Hatches are also 1/2 inch ply, installed locks on both to keep the stored stuff secure when the boat is sitting in the drive way.





Under the front deck:





Mid section floor and side walls. floor is same as front deck, 1/2 ply with urethane coating. it's sitting on a box frame of 1 inch aluminum box tube. left side wall is for tackle trays and other loose storage plus the collapsible oar and rear pole navigation light. eventually I will add cup holders to either side.





Early stage of the electrical, needs to be organized haha it's a mess at the moment. but everything works perfectly.





DSI transducer mounted on transom, board is sealed and marine epoxy-ed to the transom, feels very solid.





Left side box holds collapsible paddle and rear nav pole light:





Aerator in live well, going to silicone around the hatch edge as whenever it pours the live well fills with water, most of it drains but as you can see some stays and becomes stagnant sometimes.





Rear section, at the moment it houses 2 group 29 DC batteries and a bilge pump, can also see pole light base and all the missing paint, paint just rubs off of everything 





That's it for now, plan to get a lot more done this week as I'm off all week for the 4th. Picking up my gas motor tomorrow, it's a 25HP rude w/ electric start.
remaining plans are the rear deck, and seat mounts.

still need to decide on the following, 
1.) what seats to get for the boat
2.) what trolling motor to get, I've narrowed it down to either an 80lbs maxxum or an 80lbs terrova, never used a foot controlled motor so I have no idea which is better.
3.) what size gas tank I should get, not sure what the average/normal size is.

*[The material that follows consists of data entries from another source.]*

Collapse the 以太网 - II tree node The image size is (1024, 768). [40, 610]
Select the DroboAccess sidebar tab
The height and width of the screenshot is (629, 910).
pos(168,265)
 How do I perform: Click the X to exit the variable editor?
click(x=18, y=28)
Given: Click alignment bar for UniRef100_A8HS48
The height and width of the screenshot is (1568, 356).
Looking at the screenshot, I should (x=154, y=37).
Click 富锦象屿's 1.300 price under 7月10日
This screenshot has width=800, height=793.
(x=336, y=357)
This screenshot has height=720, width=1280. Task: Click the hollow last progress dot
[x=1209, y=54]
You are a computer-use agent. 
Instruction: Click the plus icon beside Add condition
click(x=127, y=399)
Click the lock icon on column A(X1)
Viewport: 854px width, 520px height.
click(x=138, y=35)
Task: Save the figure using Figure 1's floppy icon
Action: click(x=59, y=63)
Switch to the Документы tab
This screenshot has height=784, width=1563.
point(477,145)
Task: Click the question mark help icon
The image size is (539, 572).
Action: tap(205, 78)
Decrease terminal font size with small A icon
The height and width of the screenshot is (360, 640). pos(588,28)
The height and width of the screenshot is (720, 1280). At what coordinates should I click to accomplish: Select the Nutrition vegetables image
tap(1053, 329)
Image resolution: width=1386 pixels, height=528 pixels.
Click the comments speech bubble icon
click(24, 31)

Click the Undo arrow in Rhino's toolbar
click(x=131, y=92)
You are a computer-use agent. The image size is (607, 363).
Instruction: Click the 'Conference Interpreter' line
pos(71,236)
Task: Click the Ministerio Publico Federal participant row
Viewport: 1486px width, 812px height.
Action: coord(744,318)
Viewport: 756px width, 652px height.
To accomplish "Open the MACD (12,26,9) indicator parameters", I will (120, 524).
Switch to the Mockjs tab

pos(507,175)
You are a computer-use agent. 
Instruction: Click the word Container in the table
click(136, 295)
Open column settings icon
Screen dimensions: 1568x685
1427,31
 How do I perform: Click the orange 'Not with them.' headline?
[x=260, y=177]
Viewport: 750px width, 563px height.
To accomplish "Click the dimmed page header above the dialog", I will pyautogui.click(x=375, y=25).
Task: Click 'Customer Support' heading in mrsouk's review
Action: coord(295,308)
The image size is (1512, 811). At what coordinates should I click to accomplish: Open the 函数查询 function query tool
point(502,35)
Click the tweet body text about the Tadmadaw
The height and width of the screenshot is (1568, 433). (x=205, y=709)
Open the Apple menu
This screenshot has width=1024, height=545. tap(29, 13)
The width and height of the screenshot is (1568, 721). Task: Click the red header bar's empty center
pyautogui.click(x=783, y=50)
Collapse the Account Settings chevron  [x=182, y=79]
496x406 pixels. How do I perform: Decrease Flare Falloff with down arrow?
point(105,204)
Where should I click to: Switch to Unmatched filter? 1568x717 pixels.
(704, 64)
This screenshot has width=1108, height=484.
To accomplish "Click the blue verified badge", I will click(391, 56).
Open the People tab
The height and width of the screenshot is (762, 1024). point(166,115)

If anyone has any input and suggestions I'm all ears as this is my first boat and first build.


----------



## Bugpac (Jun 30, 2012)

The pictures are to big I think. Yup that's the problem, resize them to the largest side being 800 pixels max. I generally resize all of mine to 640x480 for forum view.


----------



## tnriverluver (Jun 30, 2012)

Nice job! I like the side boxes. I am going to copy yours when I finally get started on mine. I keep putting off modifying mine thinking I might trade it off and hate to loose even more money by doing so.


----------



## Leelatt (Jun 30, 2012)

hmmm I resized all of the images to be 640x 480 and it still doesn't work.

thanks tnriverluver, I got the idea from franner's build, you should take a look at hers.


----------



## Bugpac (Jun 30, 2012)

Leelatt said:


> hmmm I resized all of the images to be 640x 480 and it still doesn't work.
> 
> thanks tnriverluver, I got the idea from franner's build, you should take a look at hers.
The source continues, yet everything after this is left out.